Let me explain: the chances of your poem or story winning a competition are pretty slim and if it’s prize money you’re after you should buy a lottery ticket, but the one thing that entering the competition makes you do is, it forces you to write something.

They make you say things in 40 lines or fifteen hundred words and it doesn’t matter if your forty-first line was going to be a cracker, it simply has to be screwed up and flown to the bin like a paper glider

All competitions have deadlines, which is good; if you don’t write the poem or the story by the appointed time then you can’t enter, and it’s as simple as that. So make sure you write your entry in plenty of time. Most competitions have restrictions in length, too: for example many poetry competitions often state that the entry can’t be longer than 40 lines. Restrictions are good: they concentrate the mind wonderfully. They make you say things in 40 lines or fifteen hundred words and it doesn’t matter if your forty-first line was going to be a cracker, it simply has to be screwed up and flown to the bin like a paper glider.

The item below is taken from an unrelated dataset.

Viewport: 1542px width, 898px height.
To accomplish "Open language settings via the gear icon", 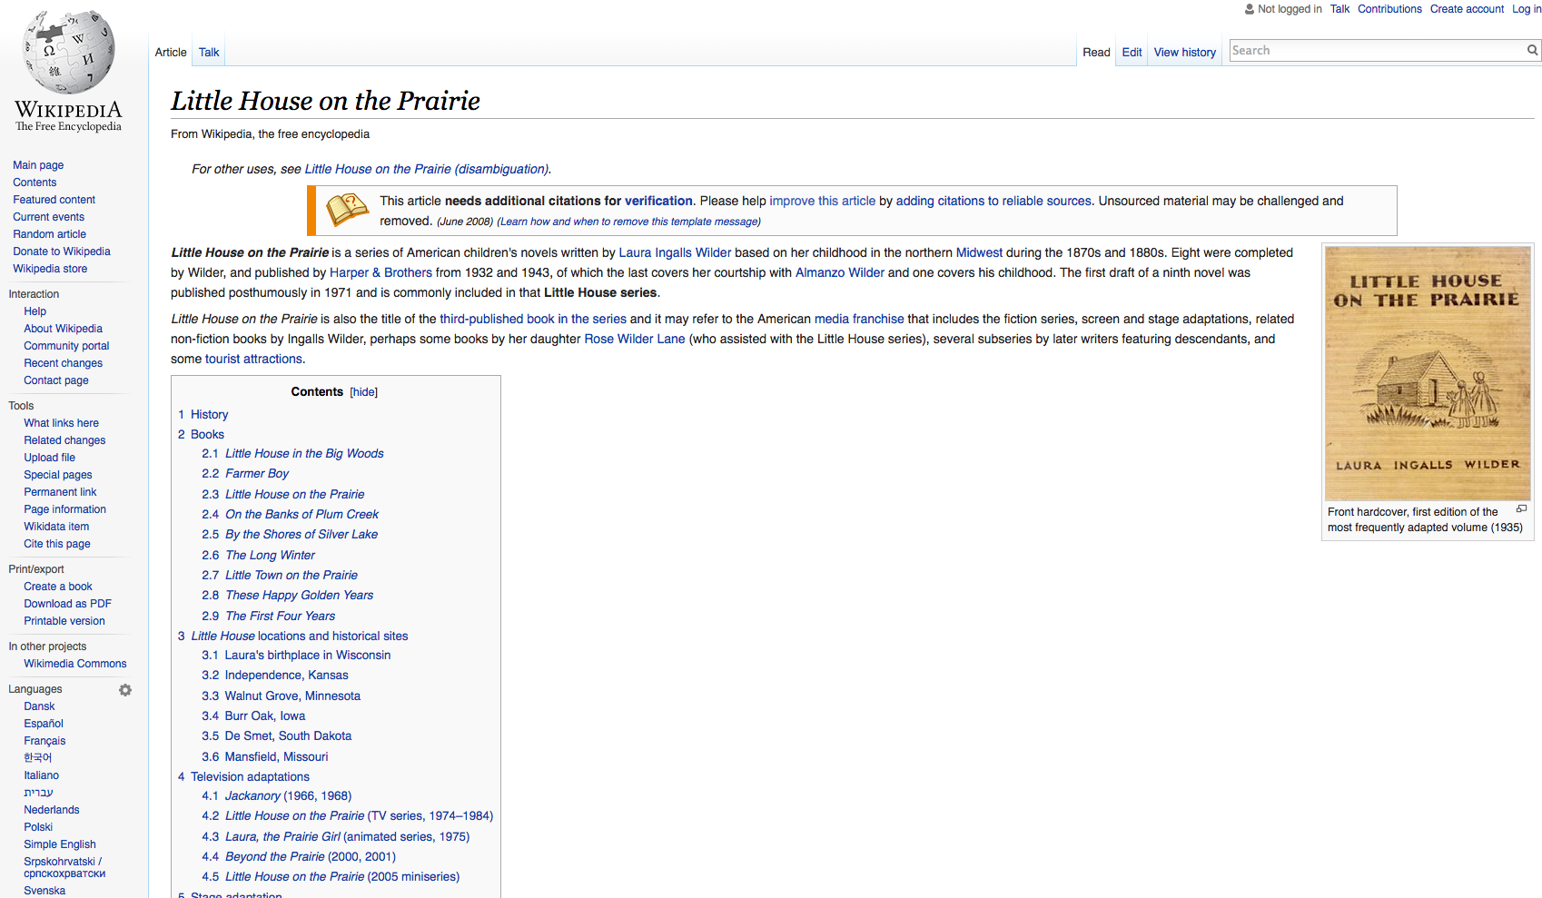I will [x=125, y=690].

Competitions have judges and these judges are human beings with ideas and opinions and, if they’re writers themselves (and they normally are) they will have personal styles of writing; I’ve judged loads myself and I’ve entered loads and I think it’s always good to have a look at who the judges are, and then pretend they’ve commissioned you to write something that has a vague echo of their style. I’m not condoning plagiarism here but I think it’s good to research the work of the judge or judges and try to write something that has vague rippling echoes of a mash-up of their styles. They will recognise something of themselves in the work, I’m sure. I know I’ve done that myself, as a judge.

And let’s face it: after a while the judge will be jaded. The judge will have read hundreds of poems or stories and with the best will in the world they can’t give poem number 564 the same attention that they gave poem number 31, no matter how hard they try and the position of your entry in the pile will be out of your hands so my advice to you is: excite the jaded judge! By this I don’t mean you should Sellotape flowers to the writing or decorate the margins with crayon drawings; these will simply make the judge sigh and tut. Try a snappy title that will jerk them out of their torpor and will make their (metaphorical) hat flip up and down on their head.

Have a go, even if you’ve not written anything before. There are many, many writing competitions advertised online. Just bear in mind that it’s not the winning that counts, it’s the making art.